Gather every line in the entries below that contains the string "signo", matching case exactly.

[Dataset items]
%%

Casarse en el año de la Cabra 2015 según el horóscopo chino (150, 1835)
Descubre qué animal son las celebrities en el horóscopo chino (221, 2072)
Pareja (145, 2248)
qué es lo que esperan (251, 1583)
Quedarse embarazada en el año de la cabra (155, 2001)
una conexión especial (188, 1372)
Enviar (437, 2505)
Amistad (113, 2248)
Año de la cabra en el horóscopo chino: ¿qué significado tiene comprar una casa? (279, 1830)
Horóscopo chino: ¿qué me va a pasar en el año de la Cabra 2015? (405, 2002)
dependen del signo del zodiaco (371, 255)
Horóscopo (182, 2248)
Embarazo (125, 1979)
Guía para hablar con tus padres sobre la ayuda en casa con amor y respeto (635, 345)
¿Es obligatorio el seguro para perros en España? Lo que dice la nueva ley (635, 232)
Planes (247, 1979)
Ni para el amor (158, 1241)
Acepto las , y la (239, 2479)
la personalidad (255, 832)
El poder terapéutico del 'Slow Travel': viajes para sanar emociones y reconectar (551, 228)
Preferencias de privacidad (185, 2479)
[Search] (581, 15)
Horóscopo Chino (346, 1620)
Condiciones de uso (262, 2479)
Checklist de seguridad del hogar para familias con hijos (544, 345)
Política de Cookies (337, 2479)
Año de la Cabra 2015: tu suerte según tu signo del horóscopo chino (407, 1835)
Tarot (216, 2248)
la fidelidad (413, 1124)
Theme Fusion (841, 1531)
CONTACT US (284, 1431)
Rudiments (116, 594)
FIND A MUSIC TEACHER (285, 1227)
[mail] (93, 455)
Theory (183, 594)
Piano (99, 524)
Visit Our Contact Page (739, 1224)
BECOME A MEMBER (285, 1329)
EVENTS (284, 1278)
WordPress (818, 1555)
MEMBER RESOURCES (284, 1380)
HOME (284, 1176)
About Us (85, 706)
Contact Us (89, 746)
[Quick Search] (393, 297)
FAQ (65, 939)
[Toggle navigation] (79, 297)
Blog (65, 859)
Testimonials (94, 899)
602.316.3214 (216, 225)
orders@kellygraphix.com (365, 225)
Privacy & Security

%%

> _TASK RESULT_
dependen del signo del zodiaco (371, 255)
Año de la Cabra 2015: tu suerte según tu signo del horóscopo chino (407, 1835)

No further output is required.